What this record gold price reflects is massive currency devaluation. And this should not be a surprise given the enormous increase in the money supply that the world has seen in recent years. The printing of new money, naturally, devalues a currency, and considering global debt is currently at record highs, it is likely that central banks are going to print more money in the period ahead (a policy that is known as ‘debt monetization’).

So, for example, while back in 2015 a USD $100 bill would buy you around 2.7 grams of gold, that same bill would only buy you less than 0.75 grams of gold at the start of 2026. As such, currencies have lost a lot of value against gold in recent years.

And on the topic of currency devaluation, there is something quite interesting in the case of Indonesia when discussing gold. The Indonesian rupiah has been weakening against the US dollar while at the same time the US dollar is losing value against gold (as gold is priced, globally, in US dollars). This double whammy effect has made gold an incredibly powerful (and expensive) asset for Indonesians over the last year. In other words, it is a crucial hedge against inflation and against rupiah weakness for an Indonesian individual (or investor). So, even if the US dollar is losing value, the rupiah is losing it faster. Gold now captures the devaluation of both, simultaneously.



A Gold Rush Supported by Bullion Bank Pegadaian

This is not unimportant, as the real value of savings held in rupiah is eroding much faster than the country’s official 3.55 percent headline inflation rate suggests. Many Indonesians seem to be aware of this. What is the evidence? Well, gold pawn shops and jewelry stores in Indonesian shopping malls are remarkable busy. One could even label it a ‘gold rush’ after gold prices went up steeply in the first four weeks of January 2026 (a topic that is often discussed in Indonesian media), while the rupiah remains under pressure against many foreign currencies.

Internet technology certainly also supports this gold rush. Pegadaian is Indonesia’s state-owned pawnbroker and one of the country's oldest and most trusted financial institutions. Founded in 1901 in West Java, Pegadaian has evolved from a traditional pawnshop into a modern financial services giant. Today, it operates as a subsidiary of state-controlled Bank Rakyat Indonesia (BRI).

Besides offering services related to loans based on collateral (pawning), Pegadaian is especially known for being the primary destination for Indonesians to save in gold. Through its mobile app, Pegadaian allows people to buy, sell, and store 24-karat gold virtually (called Pegadaian Gold Savings). As Pegadaian is backed by the Indonesian state, it is considered one of the lowest-risk places to store gold in Indonesia (unlike any private startups).
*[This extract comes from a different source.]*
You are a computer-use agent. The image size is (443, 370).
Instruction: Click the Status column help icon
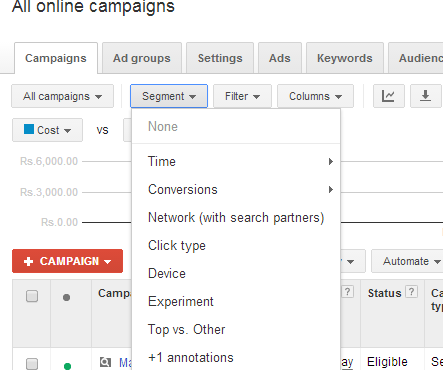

This virtual gold balance works similar as a bank account, but instead of rupiah (or other currencies), the balance is stored in grams of gold (while Pegadaian physically stores the gold for buyers). One can already buy virtual gold from as little as 0.01 gram (around IDR 10,000). This is important because it is very expensive for most people to instantly buy one gram of gold, hence Pegadaian essentially opens gold for a wide market in Indonesia. It also offers the opportunity to buy gold via installments for a pre-determined (fixed) price (meaning it won’t be affected by rising global gold prices).